His precision engineering skills were in demand from professional astronomers. It is thought that Beames constructed a blink comparator for Riverview College Observatory in Sydney. The Observatory was established by Father Edward Pigot and was operational in 1926. In that year Pigot entered into an agreement with the director of the Bosscha Observatory in Lembang, Java, to study variable stars photographically. Pigot died in 1929 but the program was carried on by his successors, O'Leary and O'Connell. The first publication of the Observatory was on variable stars, issued in 1935.

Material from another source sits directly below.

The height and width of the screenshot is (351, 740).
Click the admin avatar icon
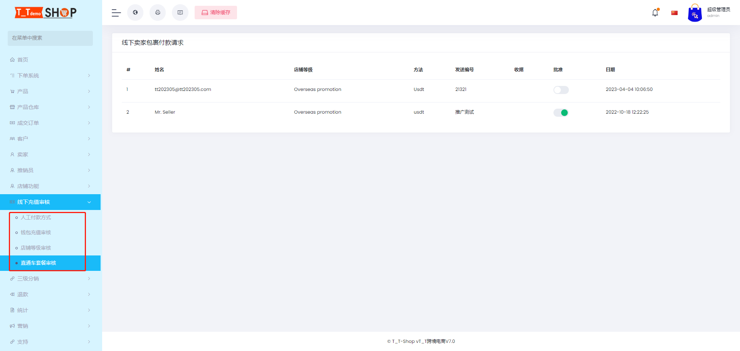click(x=695, y=12)
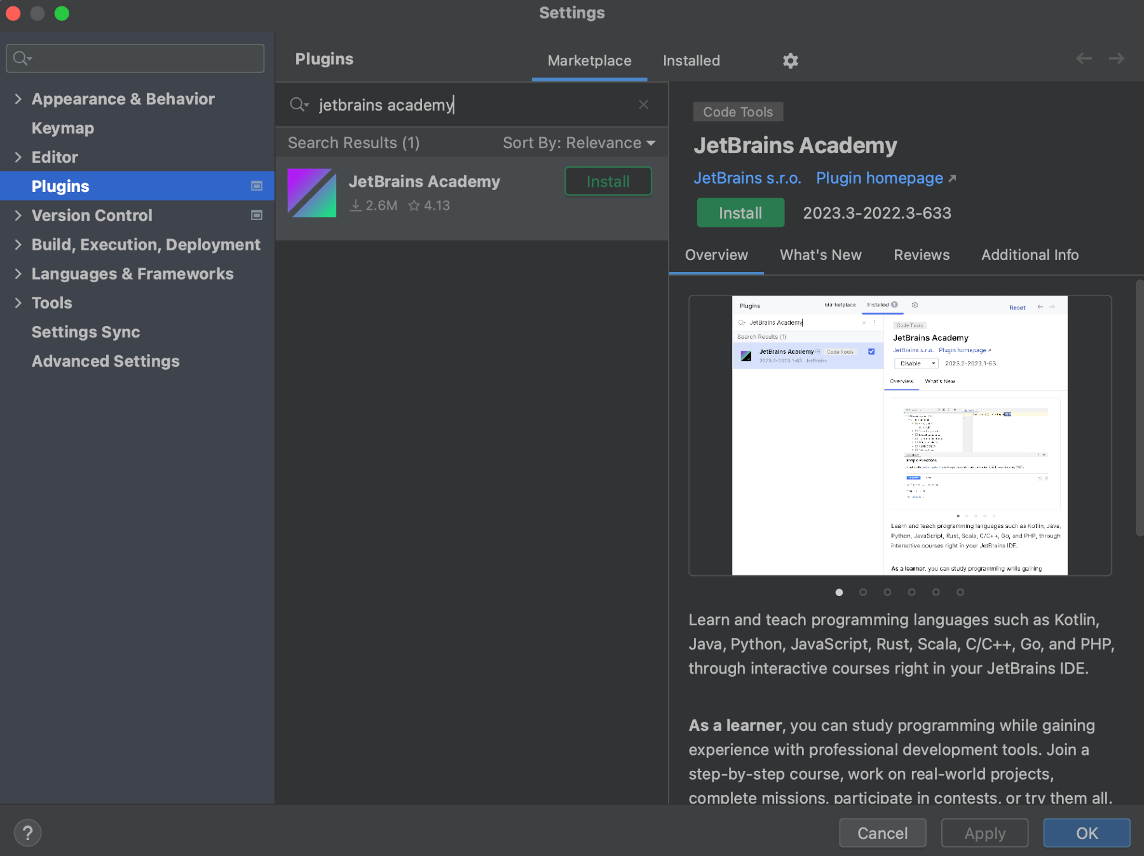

It seems that the blink comparator, which identified variable stars by rapid switching between the images of two plates of the same view of the sky, was made by Beames to O'Leary's design and was evidently constructed before O'Leary's retirement in 1938. It is likely that this instrument survives at Riverview College.
That Beames's instrument-making skills were of interest beyond the realm of amateur astronomers is indicated by a 1960 letter from Cyril Jackson of the Yale-Columbia Southern Station, based at Mount Stromlo Observatory, Canberra. Jackson was interested in having a mounting made for the Ross camera which was used for the production of the Yale Star Catalogue:
I am now writing to you to ask if you could give us some idea of the cost of having such a mounting made, say by you, locally... I would be grateful if you could give me even the roughest idea of the cost so that I could have something to argue about with my principals in the U.S.A. Having seen your own reflector mounting ... I thought you the most likely person, knowledgeable and practical, who could provide me with some ideas.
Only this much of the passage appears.